We will discuss what feature engineering is all about, various techniques to use and how to scale to 20000 column data sets using random forest, svd, pca. Also demonstrated is how we can build a service around these to save time and effort when building 100s of models. We will share how we did all this using spark ml to build logistic regression, neural networks, Bayesian networks, etc.
Sridhar Alla is a Big Data expert helping small & big companies solve complex problems such as data warehousing, governance, security, real time processing, high-frequency trading and establishing large scale data science practice. Sridhar Alla is also an agile practitioner as well as a certified agile Devops practitioner and implementer. Sridhar started his career as a Storage Software Engineer in Network Appliance, Sunnyvale then worked as the Chief Technology Officer at a cyber security firm eIQNetworks, Boston. His most recent job is that of a Director of Data Science & Engineering at Comcast, Philadelphia. Sridhar is an avid presenter at numerous Strata, Hadoop World, Spark Summit and other conferences. Sridhar also provides onsite/online training on several technologies. He also has several patents filed with the US PTO on large scale computing and distributed systems. He holds a Bachelors degree in Computer science from JNTU, Hyderabad, India and lives with his wife in New Jersey.

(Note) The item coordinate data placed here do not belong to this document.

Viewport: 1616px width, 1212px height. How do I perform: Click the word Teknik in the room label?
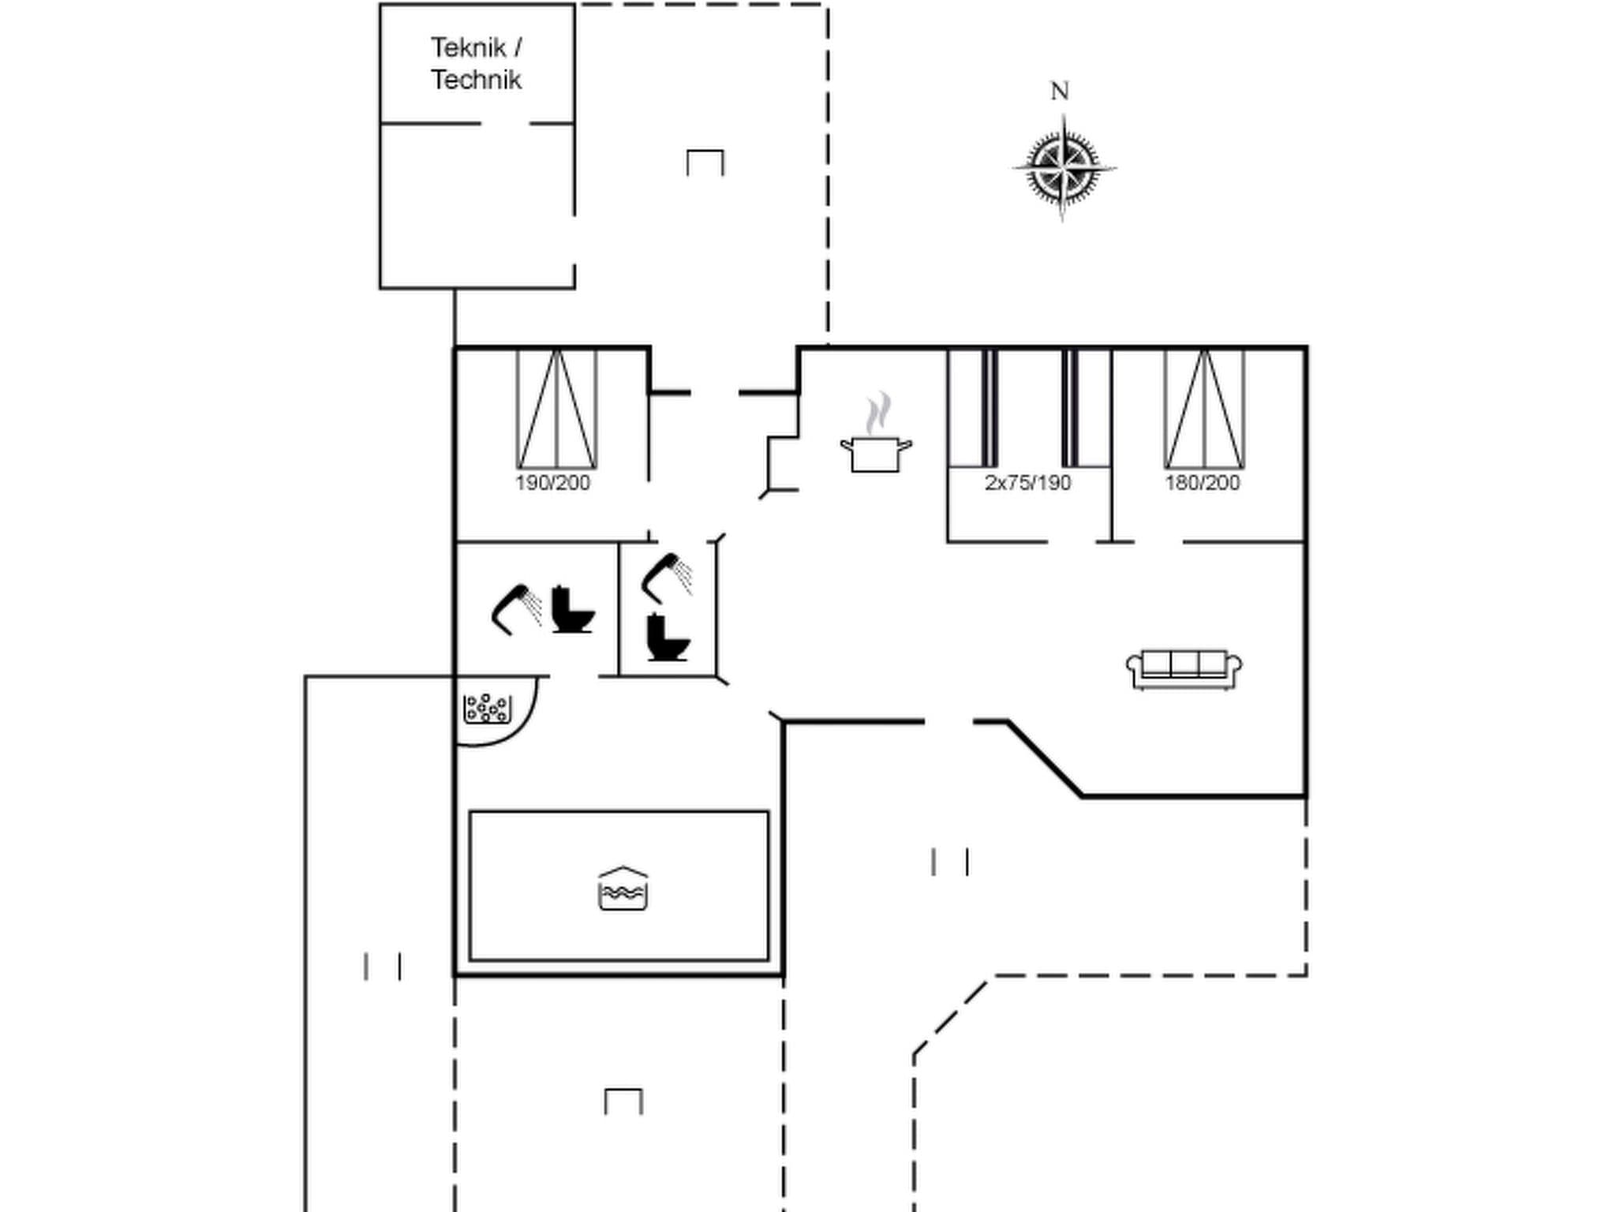coord(468,48)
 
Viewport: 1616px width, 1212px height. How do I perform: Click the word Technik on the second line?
coord(477,80)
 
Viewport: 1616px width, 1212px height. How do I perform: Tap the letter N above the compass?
coord(1060,92)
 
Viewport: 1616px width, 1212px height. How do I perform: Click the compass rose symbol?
coord(1064,167)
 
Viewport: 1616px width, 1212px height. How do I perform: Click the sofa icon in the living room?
coord(1184,669)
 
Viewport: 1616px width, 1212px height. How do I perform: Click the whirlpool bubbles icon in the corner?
coord(487,708)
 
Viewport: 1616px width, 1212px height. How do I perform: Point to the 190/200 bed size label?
coord(552,483)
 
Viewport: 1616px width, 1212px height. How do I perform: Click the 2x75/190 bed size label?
coord(1027,483)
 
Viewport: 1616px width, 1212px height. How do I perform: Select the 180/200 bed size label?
coord(1203,483)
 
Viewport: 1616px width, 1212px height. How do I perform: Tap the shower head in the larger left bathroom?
coord(514,608)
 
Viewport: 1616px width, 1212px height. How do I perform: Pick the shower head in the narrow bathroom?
coord(666,574)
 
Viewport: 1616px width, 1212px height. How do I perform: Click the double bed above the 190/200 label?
coord(556,410)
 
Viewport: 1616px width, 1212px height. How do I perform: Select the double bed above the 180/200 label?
coord(1204,410)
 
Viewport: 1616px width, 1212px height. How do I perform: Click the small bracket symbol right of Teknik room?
coord(705,162)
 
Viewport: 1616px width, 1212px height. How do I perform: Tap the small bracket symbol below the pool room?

Sridhar has over 18 years of experience writing code in Scala, Java, C, C++, Python, R and Go. He also has extensive hands-on knowledge of Spark, Hadoop, Cassandra, HBase, MongoDB, Riak, Redis, Zeppelin, Mesos, Docker, Kafka, ElasticSearch, Solr, H2O, machine learning, text analytics, distributed computing and high performance computing. He is also a published author of the book “Scala and Spark for Big Data Analytics”.